There’s still reasons for this approach as well though. When using deep links identity providers know that the other end of the flow is a desktop app and can cater to that. E.g. Microsoft Entra ID does shows different texts to users.
Also deep links do not open on the users browser similarly to e.g. file downloads, but directly bring the application into the foreground. No need for the user to manually switch back to it.
Security - or “This is not a server”
PKCE
There are a handful of ways an OIDC client can authorize against an identity provider to be allowed to receive data back after a user authenticated. The big differentiator when selecting one of those options is if the client can be trusted. For server side applications this is usually true and using client_id/client_secret pairs or certificates are common. For desktop applications that’s not the case. There’s no way for a desktop application to fully keep secret what it has access to. So when registering an OIDC application to be used with a desktop app the flow to be used should be the PKCE flow.
PKCE is a bit like CSRF in that it makes sure the client having started the flow is the only one able to complete it, even if it could be any client, which happens to know the client id related to the OIDC application. Kinda like CSRF makes form submits not triggerable by third parties.
Data Storage
The other security concern is what to do with access tokens or refresh tokens. For browser the advice is usually to never store those in e.g. local storage because they’re not very protected there. For a desktop application the whole app including the elixir side starts out like that. You could leave those tokens just in memory, but that means reauthenticating each time when opening the app.
I’ve not yet deeply evaluated my current solution for that portion, but for now I’ve addressed this one by using rusts keyring crate to store an encryption key in the operating systems keyring and deriving an sqlite encryption key and phoenix secret key from that.
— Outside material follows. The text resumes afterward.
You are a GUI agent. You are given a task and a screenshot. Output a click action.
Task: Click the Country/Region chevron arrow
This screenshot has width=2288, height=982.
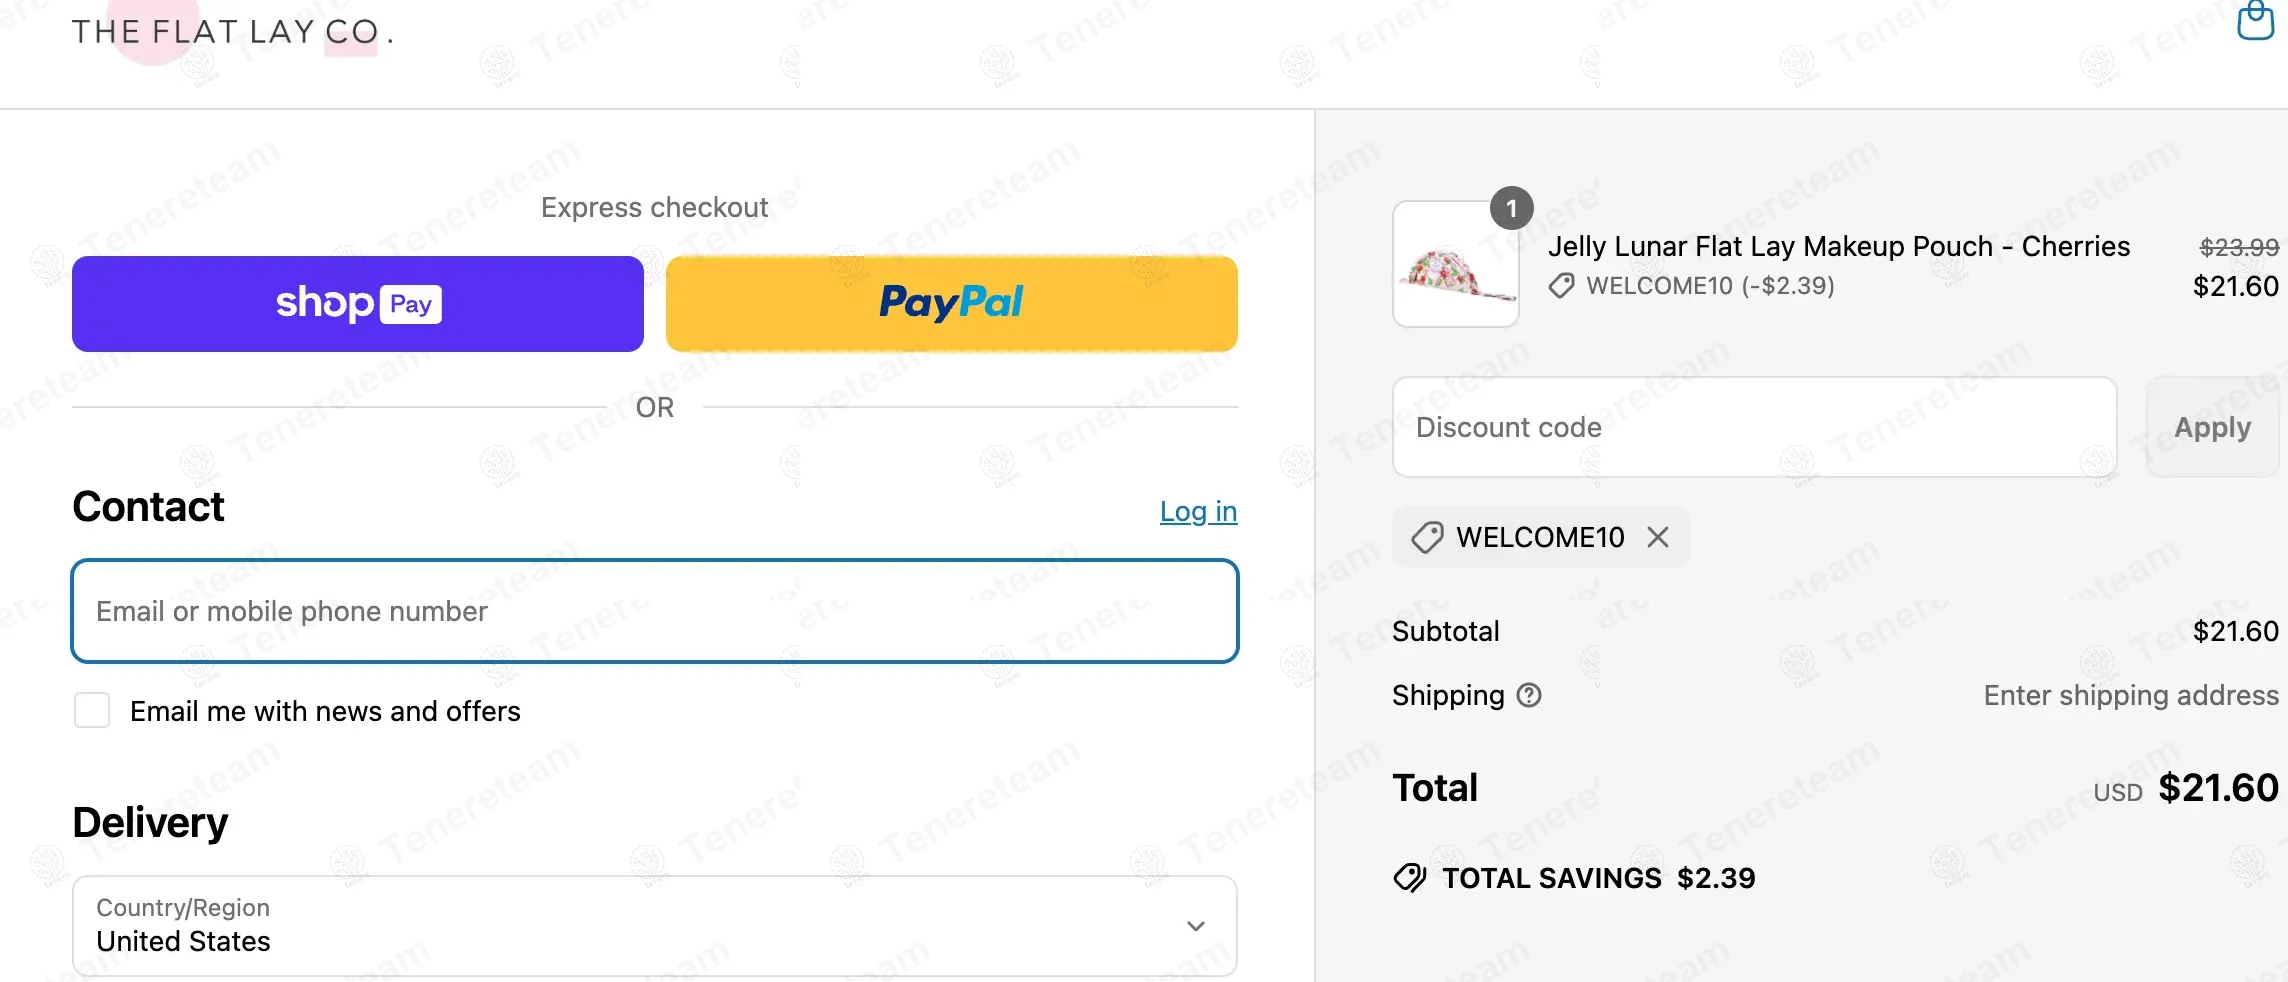coord(1195,926)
If no secret exists it’s created.
That way the data is secured at rest and only accessible when the users keyring is unlocked.
I hope that knowledge is useful to anyone. If there’s any additional insights or things I should be aware of please let me know. This is my first foray into desktop applications in a more serious context. I also want to shout out @maennchen, who’s been doing much of the security work for the EEF and who wrote oidcc, so our applications can be secured well with OIDC.